In the many analysis and the noisy war of words that’s still continuing in television studios after the Gujarat and Himachal election results, an important aspect that has been conspicuously absent from the discourse is the abysmally low representation of women fielded as candidates by both major players — the BJP and Congress. In Gujarat, the BJP and Congress fielded 12 and 10 women candidates respectively out of 182. In 2012, the strength of women members in the Gujarat Assembly was just 15, now it’s further down to 13. Similarly, in Himachal, of 338 contestants, only 19 were women. The BJP and Congress together put up nine candidates, of which four won.
The total strength of women members in the newly-elected Assemblies is just seven per cent in Gujarat and five per cent in Himachal. Further analysis shows that in the Assembly elections in March 2017, of the total number of 690 seats contested in five states, only 55 are represented by women. The strength of women MPs in the current Lok Sabha is 11.41 per cent, while in the Rajya Sabha it’s 11.43 per cent, far lower than the global average, and even compared to neighbours like Pakistan and Afghanistan. The depressingly low representation of women both in Parliament and the Assemblies, and in party nominations, underlines the need to bring back the focus on the long-awaited and much-disputed Women’s Reservation Bill.
Introduced first in 1996 in the Lok Sabha, the bill has generated stormy debates and unruly behaviour inside Parliament. In its turbulent journey over 20 years, the bill was passed in the Rajya Sabha in 2010 by the UPA government, but lapsed with the dissolution of the House in 2014. The BJP government, despite its pre-poll promise of passing the bill, hasn’t made any attempt to table it in Parliament in the last three years.
An argument against the formalisation of women’s representation through the bill is why can’t political parties create internal reservations ensuring the fielding of 33 per cent women candidates in every election. The fallacy of this argument is that internal reservations can’t be made mandatory, and can easily be breached by any party. And even if internal quotas are made mandatory, if seats are not reserved, most of the women would get the worst seats from which they wouldn’t be elected. Pitched against strong male candidates, the chances of such women losing are quite high.

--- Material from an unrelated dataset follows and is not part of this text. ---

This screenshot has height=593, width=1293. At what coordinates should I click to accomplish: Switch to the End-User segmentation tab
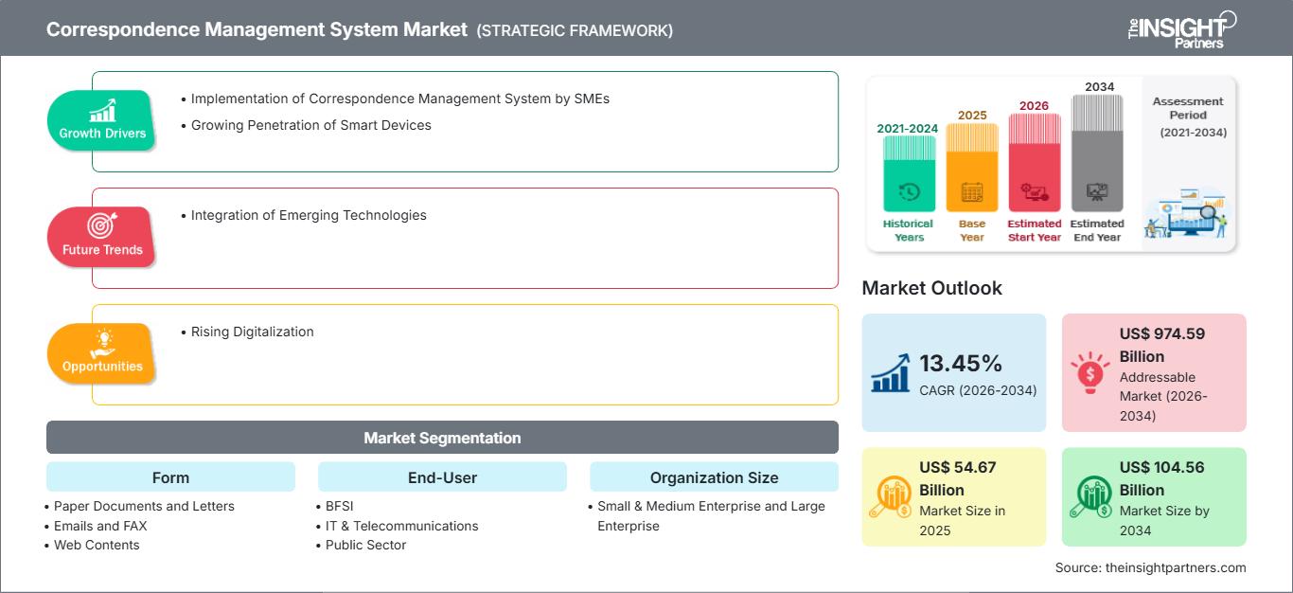tap(442, 476)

As winnability is extremely important in electoral politics, parties shy away from giving tickets to women. All parties must nurture and create women leaders from within their ranks by giving women more responsibilities and sufficient representation within their organisation at all levels so that they can take on anyone, irrespective of gender. But till that happens, it’s important to ensure a greater degree of women’s representation trough affirmative action like the reservation bill. This would also encourage more women to join active politics.
Another criticism of reservations is the assumption that there will be proxy candidates like wives and other female relatives fronting for male candidates. Even if that’s true, one can’t still discount the fact that even these female relatives are women. Despite a large number of such proxy candidates in panchayats and local bodies with minimum 33 per cent quota for women, studies have shown very positive effects of reservation towards the cause of women’s empowerment. A large number of women come out of the shadow of their male relatives, and develop and assert their leadership with time.

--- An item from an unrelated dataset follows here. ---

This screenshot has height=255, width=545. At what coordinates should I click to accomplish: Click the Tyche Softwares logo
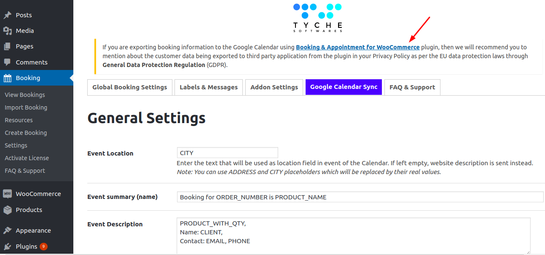(317, 18)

Another argument against reservation is that the proposed rotation of constituencies every five years will act as a disincentive to work in a constituency as no one would have a stake in it. It’s also considered not fair that after nurturing a constituency for five years, one has to let it go due to reservations. The same logic would apply to a woman representative as well.
If she fights from a reserved constituency, it’s certain her constituency would be changed in the next term. A similar system is there in panchayats too, but the stakes for the Lok Sabha and Assemblies are far higher. One way out could be to make the rotation every 10 years rather than every five.

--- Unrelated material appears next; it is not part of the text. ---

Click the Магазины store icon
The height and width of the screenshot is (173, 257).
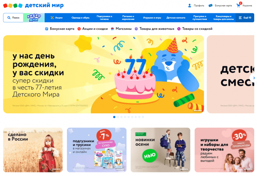(112, 29)
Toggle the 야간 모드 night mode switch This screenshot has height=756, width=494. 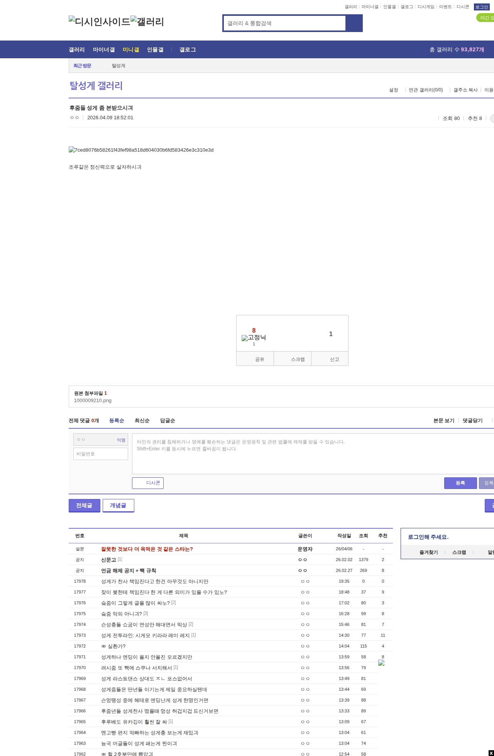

Then the current representative will have the chance of renomination from the same constituency. A possible guarantee of 10 years should be more than enough in an ever-changing flux of the world of politics. Various suggestions are made for accommodating women through reservations without hurting the interest of the current setup, like increasing the total number of constituencies through delimitation and others. But to consider and debate these suggestions, it is necessary that the government should initiate the bill first.
The participation of women in electoral politics compared to men is exceedingly low. Politics is a full-time and taxing job. The risk factor is extremely high; and as it’s difficult to pursue another career while in active politics, one needs financial resources even for mere survival. Women also need support system to supplement her traditional responsibilities at home. Very few women have access to independent sources of sufficient income and support, primarily from her family. The uncertainty makes it even more difficult. A man too may face similar problems. But in a traditional society, families are much more willing to invest in a man getting into politics compared to a woman.
Only affirmative action like reservation can incentivise more women, particularly from non-political families, to join electoral politics.
The BJP has a clear majority in the Lok Sabha and the largest number in the Rajya Sabha. Mrs Sonia Gandhi had written to the Prime Minister reaffirming her support for the Women’s Bill, and Congress president Rahul Gandhi has reiterated that support. If the BJP and Congress join forces, no one can stop the bill’s passage. But for that the BJP must show political will and introduce it in Parliament as soon as possible.